Offline Mode — The widget state when no team members are available. Can display a message, collect visitor information, or let the AI handle conversations.

Onboarding — The initial setup process that guides new users through configuring their account, widget, and preferences.

P

Page Rule — A configuration that controls widget behavior on specific pages of your website based on URL patterns.

Package — A custom plan created by an agency for their client companies, defining which features and limits the client receives.

Person — Global Identity Graph record for a single human visitor — name, email, phone, and the matching keys we hash for lookups. One Person can show up across multiple tenants but each tenant only sees its own slice.

Person Profile — Per-tenant slice of a Person's data — captured forms, extracted facts, bookings, CRM enrichment, and the verified-signals used by the verifier. One profile per (Person, Company) pair.

R

Recorded Session — A playback of a past visitor session showing their page interactions, navigation, and events.

S

Session — A single visit to your website by a visitor, tracked from arrival until they leave.

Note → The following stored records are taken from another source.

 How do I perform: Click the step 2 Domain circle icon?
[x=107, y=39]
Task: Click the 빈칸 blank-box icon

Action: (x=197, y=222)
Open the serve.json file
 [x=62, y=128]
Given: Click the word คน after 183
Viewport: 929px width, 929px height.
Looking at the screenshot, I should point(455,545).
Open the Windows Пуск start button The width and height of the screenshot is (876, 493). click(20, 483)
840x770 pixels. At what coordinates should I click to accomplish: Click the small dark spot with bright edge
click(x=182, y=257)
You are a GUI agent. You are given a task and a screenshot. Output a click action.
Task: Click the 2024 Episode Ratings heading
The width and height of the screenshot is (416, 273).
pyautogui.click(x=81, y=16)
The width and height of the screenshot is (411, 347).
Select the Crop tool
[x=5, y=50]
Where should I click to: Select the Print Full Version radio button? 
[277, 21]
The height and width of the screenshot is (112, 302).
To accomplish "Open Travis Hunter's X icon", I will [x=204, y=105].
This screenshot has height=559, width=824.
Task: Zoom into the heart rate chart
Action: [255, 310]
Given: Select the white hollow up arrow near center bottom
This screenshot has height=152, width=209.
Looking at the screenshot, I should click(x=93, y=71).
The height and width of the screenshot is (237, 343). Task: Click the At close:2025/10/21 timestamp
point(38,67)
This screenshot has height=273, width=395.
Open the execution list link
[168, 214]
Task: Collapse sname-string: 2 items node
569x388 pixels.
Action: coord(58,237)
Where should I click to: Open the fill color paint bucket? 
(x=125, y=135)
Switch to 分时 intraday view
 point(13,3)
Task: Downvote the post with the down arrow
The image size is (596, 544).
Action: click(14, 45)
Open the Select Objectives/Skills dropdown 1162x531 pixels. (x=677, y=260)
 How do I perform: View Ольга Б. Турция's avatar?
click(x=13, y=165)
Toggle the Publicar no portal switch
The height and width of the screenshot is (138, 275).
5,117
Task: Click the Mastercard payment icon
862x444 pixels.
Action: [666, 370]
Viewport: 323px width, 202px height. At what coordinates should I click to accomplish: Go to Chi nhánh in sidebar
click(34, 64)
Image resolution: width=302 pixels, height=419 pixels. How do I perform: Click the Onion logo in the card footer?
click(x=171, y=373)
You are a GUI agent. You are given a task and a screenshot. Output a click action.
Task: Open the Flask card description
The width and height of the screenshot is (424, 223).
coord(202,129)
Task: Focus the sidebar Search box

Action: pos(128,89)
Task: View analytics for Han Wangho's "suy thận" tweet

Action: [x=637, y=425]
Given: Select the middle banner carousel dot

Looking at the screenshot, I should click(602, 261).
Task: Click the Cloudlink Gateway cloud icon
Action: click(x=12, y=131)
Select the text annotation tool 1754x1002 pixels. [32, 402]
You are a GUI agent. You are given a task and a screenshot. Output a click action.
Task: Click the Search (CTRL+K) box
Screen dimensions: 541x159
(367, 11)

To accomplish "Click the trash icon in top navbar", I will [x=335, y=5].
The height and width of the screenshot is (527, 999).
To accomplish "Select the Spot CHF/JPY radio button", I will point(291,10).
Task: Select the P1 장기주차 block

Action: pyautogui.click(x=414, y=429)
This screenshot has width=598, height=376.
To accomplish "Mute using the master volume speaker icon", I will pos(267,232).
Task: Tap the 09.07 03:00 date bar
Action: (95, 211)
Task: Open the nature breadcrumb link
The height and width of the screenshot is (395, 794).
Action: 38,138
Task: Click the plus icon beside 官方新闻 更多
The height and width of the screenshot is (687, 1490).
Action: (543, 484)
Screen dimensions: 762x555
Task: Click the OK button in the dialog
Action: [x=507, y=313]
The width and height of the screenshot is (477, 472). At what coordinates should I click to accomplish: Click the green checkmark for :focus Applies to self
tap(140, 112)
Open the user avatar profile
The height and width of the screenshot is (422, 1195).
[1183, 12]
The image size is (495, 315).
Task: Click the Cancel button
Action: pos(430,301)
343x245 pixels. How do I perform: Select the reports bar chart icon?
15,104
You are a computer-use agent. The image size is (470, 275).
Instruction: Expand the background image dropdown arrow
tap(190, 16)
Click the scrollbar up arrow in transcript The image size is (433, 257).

Session Recording — The feature that captures visitor interactions on your website for later playback and analysis.

T

Team — The group of people (members) who have access to your company account in Knock Knock App.

V

Verification Policy — Per-tenant Identity Graph setting (Permissive, Moderate, Strict, Regulated) that controls how aggressively a session is promoted to verified. See Identity Verification.

Verified Signal — A piece of evidence (FingerprintJS hash, soft browser signature, IP / subnet, or session id) we record on a Person Profile each time it's verified, so future sessions claiming the same Person can be auto-verified by matching against it.

Visitor — A person browsing your website where the Knock Knock App widget is installed.

Voice Inbound — AI credit category for incoming phone calls answered by the AI voice agent. See AI Credits.

Voice Outbound — AI credit category for outgoing calls placed by the AI voice agent (proactive callbacks, follow-ups). See AI Credits.

Voice Web — AI credit category for browser-based voice calls — when a visitor uses the AI Voice widget on your website rather than a phone number. See AI Credits.

W

Widget — The Knock Knock App interface that appears on your website, providing chat, call, and other engagement features to visitors.

White Label — Agency customization that replaces Knock Knock App branding with the agency's own brand, including logos, colors, and custom domains.

Working Hours — The schedule that defines when your team is available to take calls and chats, affecting widget behavior during off-hours.